Tata Elxsi Q3 Results FY2023, PAT at Rs. 194.67 crores
On 25th January 2023, Tata Elxsi announced its results for the third quarter of FY2023.
- Revenues from operations at Rs. 817.7 Crores, up by 28.7% YoY
- Overall quarterly revenue crosses US$ 100 million for the first time
- EBITDA Margin expands to 30.2%, up by 9.0% QoQ growth
- Profit after tax at Rs. 194.7 Crores, up by 11.7% QoQ
- EPS grows 11.7% QoQ and 29.0% YoY to Rs. 31.26
- Transportation witnessed stellar growth of 12% QoQ and 33.2% YoY, aided by large deals and market share gains in EV, Software Defined Vehicles and adjacencies.
- Healthcare grew at 28.4% YoY, driven by new product engineering, digital health, and regulatory services.
- Media and Communications grew 14.7% YoY in a challenging quarter for the industry, aided by new wins in Android TV and AdTech, and platform-led deals with operators.
- Among regions, Europe delivered strong growth of 8.9% QoQ, followed by US at 6.3% QoQ.
- Selected by a global OEM software organization for a Software Defined Vehicle (SDV) program. This represents a strategic entry for next-generation SDV and EV platform development.
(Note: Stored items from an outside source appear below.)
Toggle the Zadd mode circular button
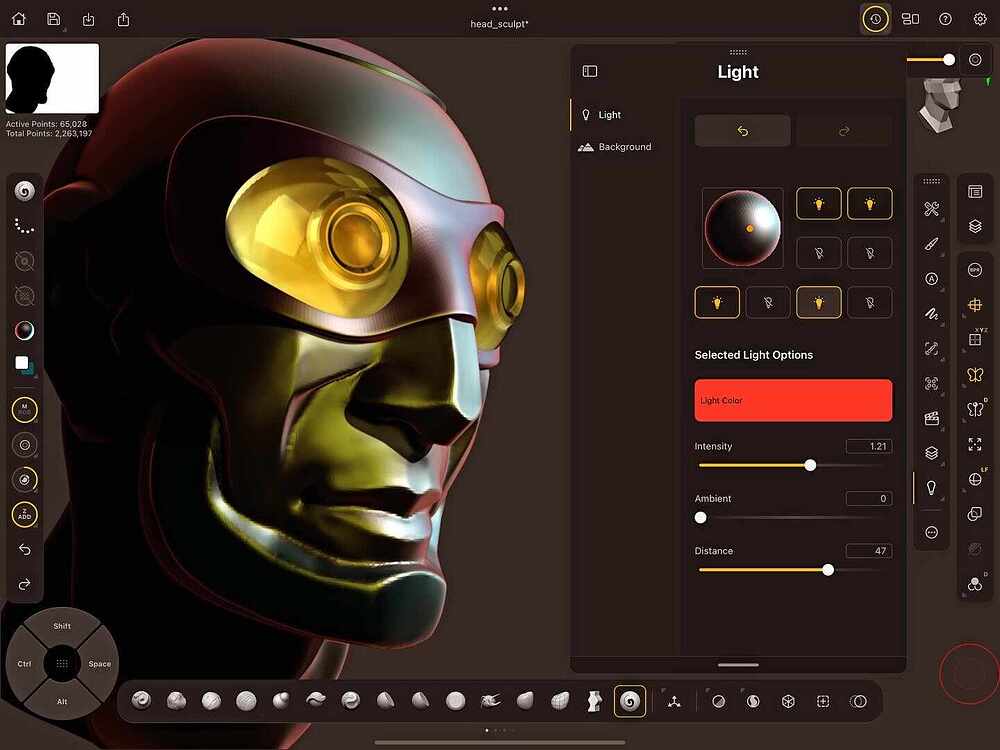point(24,515)
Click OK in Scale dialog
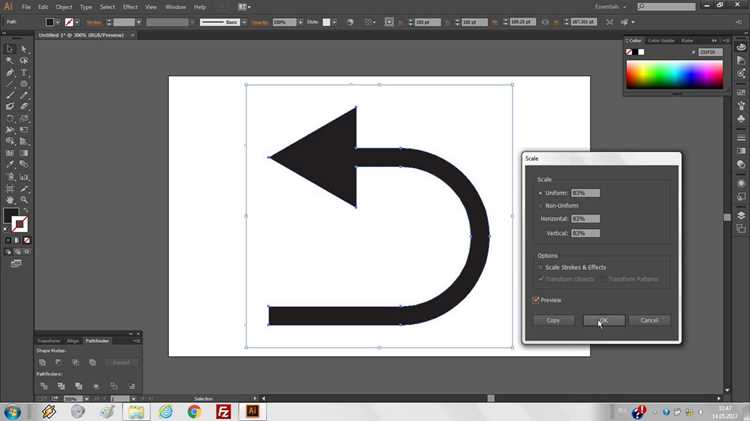 tap(604, 320)
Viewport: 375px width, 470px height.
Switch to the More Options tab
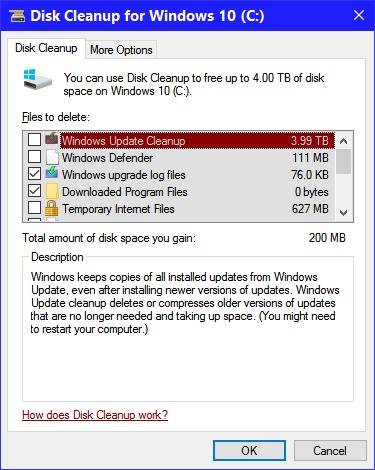(121, 50)
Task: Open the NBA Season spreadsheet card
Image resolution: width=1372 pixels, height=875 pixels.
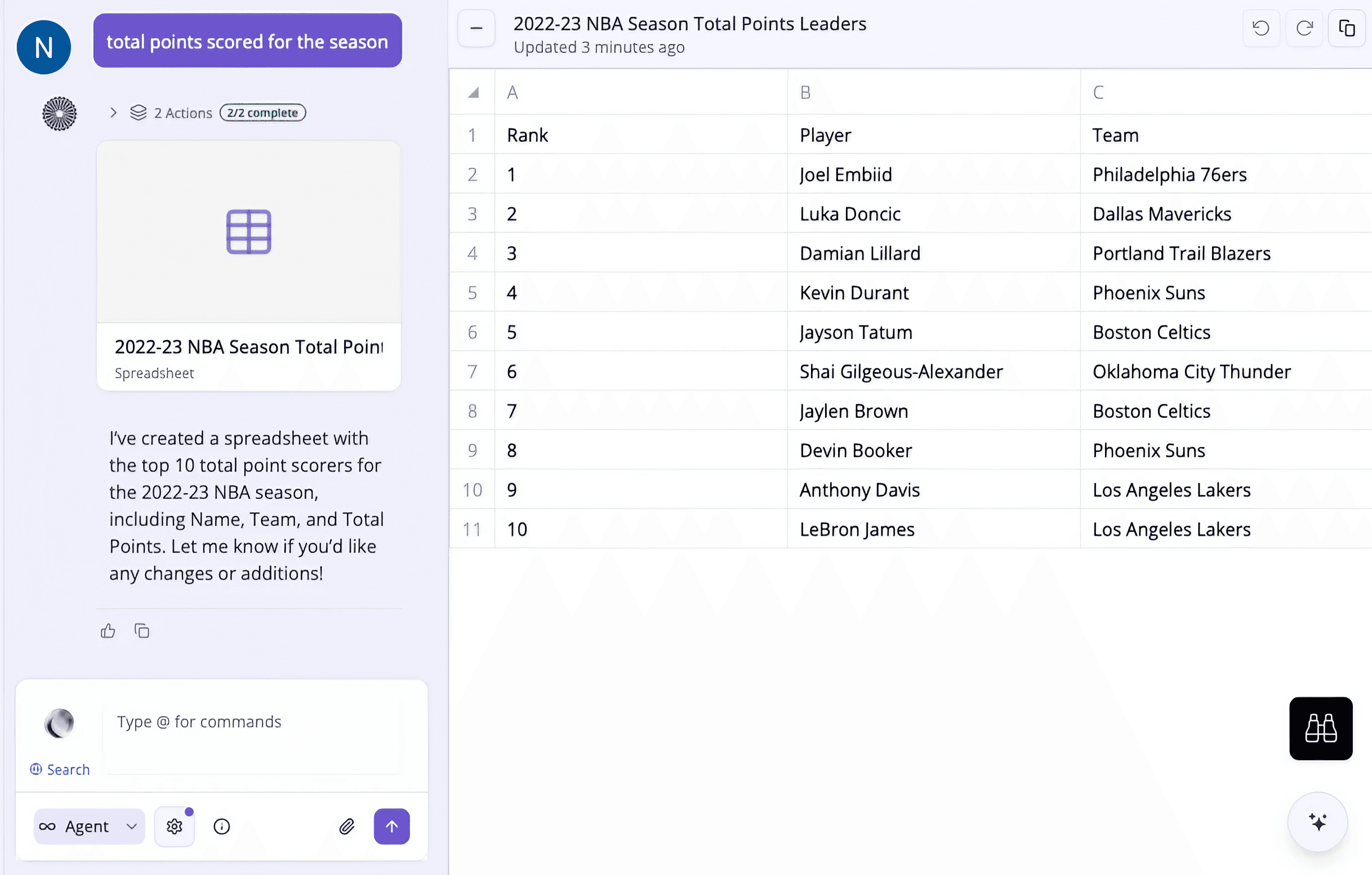Action: tap(248, 265)
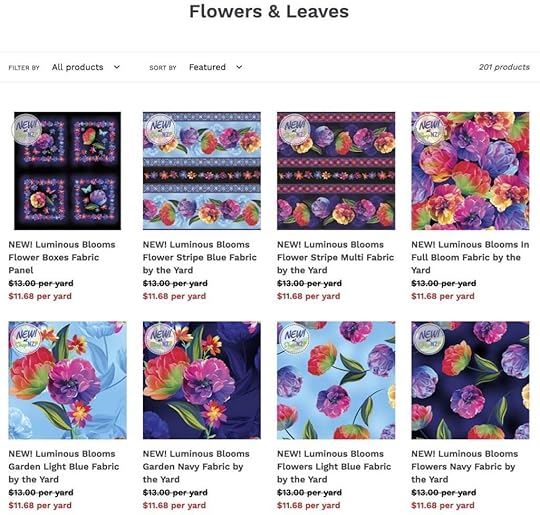This screenshot has width=540, height=515.
Task: View the Flowers Light Blue fabric image
Action: click(336, 380)
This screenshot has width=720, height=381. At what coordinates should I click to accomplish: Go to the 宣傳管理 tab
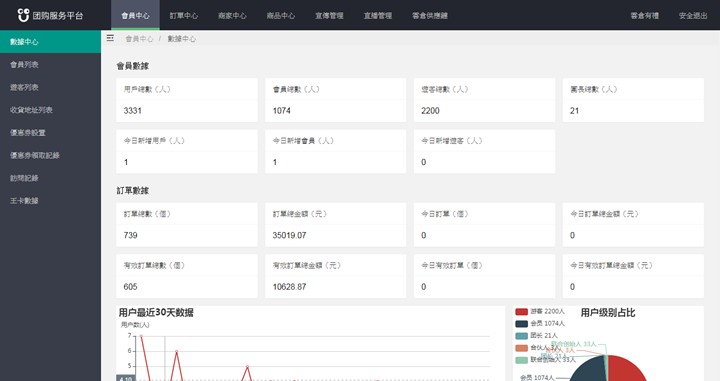pyautogui.click(x=329, y=16)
- Tata Elxsi was selected to set up an offshore center of excellence for EV system development for a leading USEV system supplier. This represents a multi-million multi-year engagement.
- Tata Elxsi won a design-led New Product Development (NPD) deal from a Global medical devices company for the development of a home renal care platform.
- A leading broadcaster in EMEA selected Tata Elxsi to develop, integrate and deploy a next-generation Adtech platform for streaming video services.
- Tata Elxsi was selected to design, integrate and set up AR/VR-based safety training and worker productivity training centers across multiple manufacturing plants for a global industrial leader. This unique industry-first solution for smart manufacturing brings together design, content, and technology.
Commenting on the results, Mr. Manoj Raghavan, CEO and Managing Director, Tata Elxsi said: “We have delivered a quarter of steady growth in a seasonally weak and challenging quarter for the technology industry and macro-economic uncertainty in our key markets.
We are seeing strong and sustained growth in the Automotive and adjacent segments in Transportation, led by our differentiated EV and digital capabilities.”